Zelowan remota Murphy & Russell-Smith, 2010 è un ragno appartenente alla famiglia Gnaphosidae.
| Classificazione scientifica | |
|---|---|
| Dominio | Eukaryota |
| Regno | Animalia |
| Sottoregno | Eumetazoa |
| Superphylum | Protostomia |
| Phylum | Arthropoda |
| Subphylum | Chelicerata |
| Classe | Arachnida |
| Ordine | Araneae |
| Sottordine | Araneomorphae |
| Superfamiglia | Gnaphosoidea |
| Famiglia | Gnaphosidae |
| Sottofamiglia | Zelotinae |
| Genere | Zelowan |
| Specie | Z. remota |
| Nomenclatura binomiale | |
| Zelowan remota Murphy & Russell-Smith, 2010 | |
Il nome della specie deriva dall'aggettivo latino remotus, -a, -um, cioè remoto, lontano, in riferimento alla distanza di questa specie dall'areale preferenziale delle altre specie del genere Zelowan: è la specie reperita più lontano delle altre[1].

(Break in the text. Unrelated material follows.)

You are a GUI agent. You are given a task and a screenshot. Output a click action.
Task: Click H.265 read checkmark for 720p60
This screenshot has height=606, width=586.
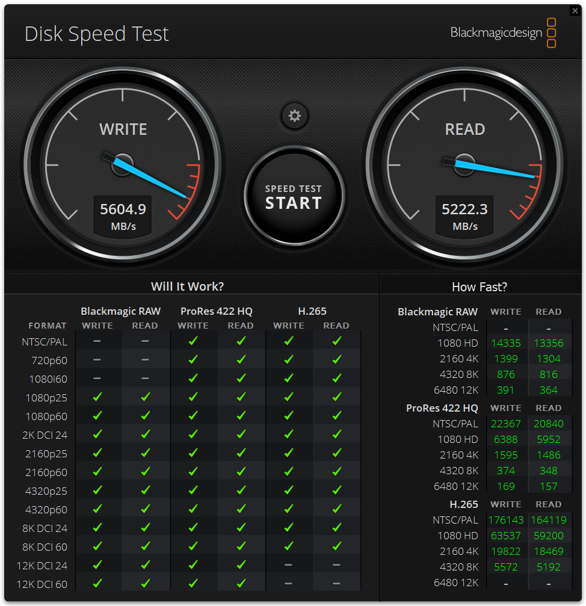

L'olotipo femminile rinvenuto ha lunghezza totale è di 3,42mm; la lunghezza del cefalotorace è di 1,33mm; e la larghezza è di 0,88mm[1].
La specie è stata reperita nella Namibia settentrionale: l'olotipo femminile è stato rinvenuto in una località imprecisata della Namibia. Il raccoglitore che ha donato gli esemplari, P. Hammond, riferisce che probabilmente è stata reperita nel dito di Caprivi[1].
Al 2016 non sono note sottospecie e dal 2010 non sono stati esaminati nuovi esemplari[1].